■ Provided entries:
========================================================================

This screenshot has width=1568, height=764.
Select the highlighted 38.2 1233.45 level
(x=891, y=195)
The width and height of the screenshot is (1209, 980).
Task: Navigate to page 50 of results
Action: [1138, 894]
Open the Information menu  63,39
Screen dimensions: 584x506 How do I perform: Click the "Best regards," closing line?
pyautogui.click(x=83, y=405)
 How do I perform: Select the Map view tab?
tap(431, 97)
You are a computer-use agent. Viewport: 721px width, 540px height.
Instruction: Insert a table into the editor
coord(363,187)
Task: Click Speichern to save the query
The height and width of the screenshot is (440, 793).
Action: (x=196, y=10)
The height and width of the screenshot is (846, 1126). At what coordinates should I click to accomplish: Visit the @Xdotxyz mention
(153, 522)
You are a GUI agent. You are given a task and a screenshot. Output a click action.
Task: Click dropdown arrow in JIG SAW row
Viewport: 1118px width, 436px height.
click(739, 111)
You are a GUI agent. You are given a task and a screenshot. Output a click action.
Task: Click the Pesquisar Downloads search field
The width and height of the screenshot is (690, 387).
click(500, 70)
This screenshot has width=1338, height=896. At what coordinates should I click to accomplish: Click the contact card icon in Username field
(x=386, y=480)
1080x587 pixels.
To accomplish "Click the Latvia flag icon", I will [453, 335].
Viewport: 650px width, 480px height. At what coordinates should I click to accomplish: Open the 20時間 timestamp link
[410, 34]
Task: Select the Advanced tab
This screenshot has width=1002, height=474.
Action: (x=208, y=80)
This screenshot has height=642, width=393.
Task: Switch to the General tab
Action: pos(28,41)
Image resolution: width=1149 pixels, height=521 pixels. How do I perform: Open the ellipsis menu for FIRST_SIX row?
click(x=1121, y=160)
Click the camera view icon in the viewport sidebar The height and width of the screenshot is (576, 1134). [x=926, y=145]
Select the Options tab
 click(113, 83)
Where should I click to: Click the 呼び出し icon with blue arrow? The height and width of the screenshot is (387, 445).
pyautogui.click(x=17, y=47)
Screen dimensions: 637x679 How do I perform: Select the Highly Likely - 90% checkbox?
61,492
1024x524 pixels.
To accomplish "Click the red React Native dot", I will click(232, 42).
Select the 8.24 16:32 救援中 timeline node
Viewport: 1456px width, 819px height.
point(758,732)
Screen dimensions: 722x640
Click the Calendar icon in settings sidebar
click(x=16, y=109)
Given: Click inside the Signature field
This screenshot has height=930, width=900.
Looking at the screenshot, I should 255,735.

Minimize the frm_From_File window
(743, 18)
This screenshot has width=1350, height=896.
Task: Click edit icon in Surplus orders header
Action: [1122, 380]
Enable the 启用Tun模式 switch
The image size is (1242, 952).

========================================================================

■ Task to carry out: Write out the data exactly as it stands.

■ Solved problem:
This screenshot has width=1568, height=764.
Select the highlighted 38.2 1233.45 level
(x=891, y=195)
The width and height of the screenshot is (1209, 980).
Task: Navigate to page 50 of results
Action: [1138, 894]
Open the Information menu  63,39
Screen dimensions: 584x506 How do I perform: Click the "Best regards," closing line?
pyautogui.click(x=83, y=405)
 How do I perform: Select the Map view tab?
tap(431, 97)
You are a computer-use agent. Viewport: 721px width, 540px height.
Instruction: Insert a table into the editor
coord(363,187)
Task: Click Speichern to save the query
The height and width of the screenshot is (440, 793).
Action: (x=196, y=10)
The height and width of the screenshot is (846, 1126). At what coordinates should I click to accomplish: Visit the @Xdotxyz mention
(153, 522)
You are a GUI agent. You are given a task and a screenshot. Output a click action.
Task: Click dropdown arrow in JIG SAW row
Viewport: 1118px width, 436px height.
click(739, 111)
You are a GUI agent. You are given a task and a screenshot. Output a click action.
Task: Click the Pesquisar Downloads search field
The width and height of the screenshot is (690, 387).
click(500, 70)
This screenshot has width=1338, height=896. At what coordinates should I click to accomplish: Click the contact card icon in Username field
(x=386, y=480)
1080x587 pixels.
To accomplish "Click the Latvia flag icon", I will [453, 335].
Viewport: 650px width, 480px height. At what coordinates should I click to accomplish: Open the 20時間 timestamp link
[410, 34]
Task: Select the Advanced tab
This screenshot has width=1002, height=474.
Action: (x=208, y=80)
This screenshot has height=642, width=393.
Task: Switch to the General tab
Action: pos(28,41)
Image resolution: width=1149 pixels, height=521 pixels. How do I perform: Open the ellipsis menu for FIRST_SIX row?
click(x=1121, y=160)
Click the camera view icon in the viewport sidebar The height and width of the screenshot is (576, 1134). [x=926, y=145]
Select the Options tab
 click(113, 83)
Where should I click to: Click the 呼び出し icon with blue arrow? The height and width of the screenshot is (387, 445).
pyautogui.click(x=17, y=47)
Screen dimensions: 637x679 How do I perform: Select the Highly Likely - 90% checkbox?
61,492
1024x524 pixels.
To accomplish "Click the red React Native dot", I will click(232, 42).
Select the 8.24 16:32 救援中 timeline node
Viewport: 1456px width, 819px height.
point(758,732)
Screen dimensions: 722x640
Click the Calendar icon in settings sidebar
click(x=16, y=109)
Given: Click inside the Signature field
This screenshot has height=930, width=900.
Looking at the screenshot, I should 255,735.

Minimize the frm_From_File window
(743, 18)
This screenshot has width=1350, height=896.
Task: Click edit icon in Surplus orders header
Action: [1122, 380]
Enable the 启用Tun模式 switch
The image size is (1242, 952).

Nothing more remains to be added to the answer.